On May 5, 2023, AEK Athens announced that Mavroeidis was going to retire from professional basketball and would remain on the club as team manager.

==National team career==
Mavroeidis won the silver medal at the 2009 Mediterranean Games, while playing with the under-26 national team of Greece. With the senior men's Greek national basketball team, he played at the EuroBasket 2011. He was also a member of Greece's national team that played at the 2012 FIBA World Olympic Qualifying Tournament

He also played at the 2019 FIBA European World Cup qualification.

==Career statistics==

===EuroLeague===

| † | Denotes seasons in which Mavroeidis won the EuroLeague |

| Year | Team | GP | GS | MPG | FG% | 3P% | FT% | RPG | APG | SPG | BPG | PPG | PIR |
|---|---|---|---|---|---|---|---|---|---|---|---|---|---|
| 2009–10 | Maroussi | 16 | 0 | 17.5 | .557 | — | .787 | 4.6 | .5 | .7 | .9 | 9.1 | 12.7 |
| 2011–12 | Bilbao | 19 | 1 | 13.1 | .554 | — | .765 | 3.5 | .5 | .4 | .5 | 4.6 | 7.1 |
| 2012–13† | Olympiacos | 11 | 3 | 6.4 | .500 | — | .667 | 1.6 | — | .1 | .3 | 1.5 | 2.2 |
| Career |  | 46 | 4 | 13.0 | .552 | — | .769 | 3.4 | .4 | .4 | .6 | 5.4 | 7.8 |

===Domestic Leagues===
====Regular season====

Note: Only games in the primary domestic competitions are included. Therefore, games in cup or European competitions are left out.

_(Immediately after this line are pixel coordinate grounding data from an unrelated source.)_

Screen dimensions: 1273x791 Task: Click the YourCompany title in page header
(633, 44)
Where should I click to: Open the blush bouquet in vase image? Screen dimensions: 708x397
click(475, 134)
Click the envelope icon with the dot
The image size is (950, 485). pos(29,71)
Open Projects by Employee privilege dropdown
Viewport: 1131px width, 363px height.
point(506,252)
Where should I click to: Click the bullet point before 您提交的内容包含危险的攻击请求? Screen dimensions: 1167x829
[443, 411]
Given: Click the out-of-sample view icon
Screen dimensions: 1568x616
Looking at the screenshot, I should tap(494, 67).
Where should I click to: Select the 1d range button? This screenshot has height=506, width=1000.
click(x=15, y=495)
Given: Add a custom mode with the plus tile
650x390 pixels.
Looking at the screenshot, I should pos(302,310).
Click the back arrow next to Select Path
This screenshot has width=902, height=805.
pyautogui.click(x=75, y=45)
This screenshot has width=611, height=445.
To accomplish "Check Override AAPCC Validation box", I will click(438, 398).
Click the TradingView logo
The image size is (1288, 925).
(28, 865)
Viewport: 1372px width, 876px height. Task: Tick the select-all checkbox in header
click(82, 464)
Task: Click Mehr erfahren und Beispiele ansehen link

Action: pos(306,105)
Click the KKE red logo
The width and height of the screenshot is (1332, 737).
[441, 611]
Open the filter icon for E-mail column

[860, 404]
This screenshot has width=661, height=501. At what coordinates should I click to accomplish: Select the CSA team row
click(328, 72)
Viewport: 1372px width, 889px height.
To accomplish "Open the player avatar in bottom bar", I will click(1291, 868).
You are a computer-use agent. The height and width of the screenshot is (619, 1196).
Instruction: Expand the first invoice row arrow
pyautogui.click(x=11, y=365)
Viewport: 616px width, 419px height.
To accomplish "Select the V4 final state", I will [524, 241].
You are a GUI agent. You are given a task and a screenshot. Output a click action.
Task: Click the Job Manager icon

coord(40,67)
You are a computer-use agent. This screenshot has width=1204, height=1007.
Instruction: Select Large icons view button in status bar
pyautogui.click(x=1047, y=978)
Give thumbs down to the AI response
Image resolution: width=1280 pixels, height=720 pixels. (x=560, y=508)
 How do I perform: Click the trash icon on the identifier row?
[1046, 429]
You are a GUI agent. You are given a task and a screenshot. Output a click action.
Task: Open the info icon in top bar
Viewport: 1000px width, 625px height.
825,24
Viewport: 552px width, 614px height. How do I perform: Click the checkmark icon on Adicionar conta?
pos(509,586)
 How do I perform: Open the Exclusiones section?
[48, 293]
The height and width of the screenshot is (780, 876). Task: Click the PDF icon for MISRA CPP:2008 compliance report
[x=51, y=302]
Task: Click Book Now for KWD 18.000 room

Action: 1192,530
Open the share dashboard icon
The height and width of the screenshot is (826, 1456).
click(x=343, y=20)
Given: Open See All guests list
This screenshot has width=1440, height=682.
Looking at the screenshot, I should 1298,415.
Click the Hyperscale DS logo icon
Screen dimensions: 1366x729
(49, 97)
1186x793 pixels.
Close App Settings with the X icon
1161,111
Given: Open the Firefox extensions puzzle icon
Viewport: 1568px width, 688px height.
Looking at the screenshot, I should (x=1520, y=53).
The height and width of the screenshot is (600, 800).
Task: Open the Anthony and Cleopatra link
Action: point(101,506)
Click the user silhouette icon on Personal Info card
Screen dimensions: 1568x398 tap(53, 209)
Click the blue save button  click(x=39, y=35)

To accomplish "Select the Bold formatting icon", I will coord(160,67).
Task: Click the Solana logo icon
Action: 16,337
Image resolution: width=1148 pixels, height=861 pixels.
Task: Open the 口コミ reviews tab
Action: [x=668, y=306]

| Year | Team | League | GP | MPG | FG% | 3P% | FT% | RPG | APG | SPG | BPG | PPG |
|---|---|---|---|---|---|---|---|---|---|---|---|---|
| 2007–08 | Maroussi | GBL | 20 | 11.1 | .611 | .000 | .667 | 2.6 | .3 | .7 | .4 | 4.2 |
| 2008–09 | Maroussi | GBL | 25 | 14.4 | .653 | .000 | .675 | 4.2 | .4 | .6 | .5 | 4.8 |
| 2009–10 | Maroussi | GBL | 22 | 19.2 | .587 | .000 | .688 | 5.6 | .6 | .3 | .9 | 9.7 |
| 2012–13 | Olympiacos | GBL | 15 | 11.4 | .636 | .000 | .697 | 3.5 | .5 | .4 | .5 | 5.3 |
| 2014–15 | Kifissia | GBL | 26 | 27.1 | .556 | .000 | .625 | 7.5 | 1.5 | 1.2 | .8 | 14.0 |
| 2015–16 | Kifissia | GBL | 5 | 31.4 | .473 | .000 | .778 | 10.2 | 1.4 | .8 | .4 | 14.6 |
| 2015–16 | A.E.K. | GBL | 21 | 16.2 | .674 | .000 | .688 | 4.6 | .5 | .6 | .7 | 8.8 |
| 2016–17 | A.E.K. | GBL | 22 | 17.3 | .635 | .000 | .658 | 3.6 | .9 | .6 | .5 | 7.8 |
| 2017–18 | A.E.K. | GBL | 26 | 15.2 | .546 | .000 | .693 | 4.6 | .4 | .4 | .3 | 7.7 |
| 2018–19 | Kolossos | GBL | 25 | 22.5 | .553 | .000 | .752 | 7.4 | 1.3 | .3 | .4 | 11.1 |

===FIBA Champions League===

| † | Denotes seasons in which Dimitrios Mavroeidis won the FIBA Champions League |

| Year | Team | GP | MPG | FG% | 3P% | FT% | RPG | APG | SPG | BPG | PPG |
|---|---|---|---|---|---|---|---|---|---|---|---|
| 2016–17 | A.E.K. | 15 | 16.4 | .441 | - | .778 | 4.0 | 1.1 | .7 | .7 | 6.7 |
| 2017–18† | A.E.K. | 20 | 16.4 | .653 | - | .641 | 4.2 | .7 | .2 | .2 | 8.3 |

==Awards and accomplishments==

===Pro career===
- EuroLeague Champion: (2013)
- Greek Cup Winner (2): (2018, 2020)
- FIBA Champions League Champion: (2018)

===Greek national team===
- 2009 Mediterranean Games:

==Personal life==
Mavroeidis has roots from Vrises Lasithi.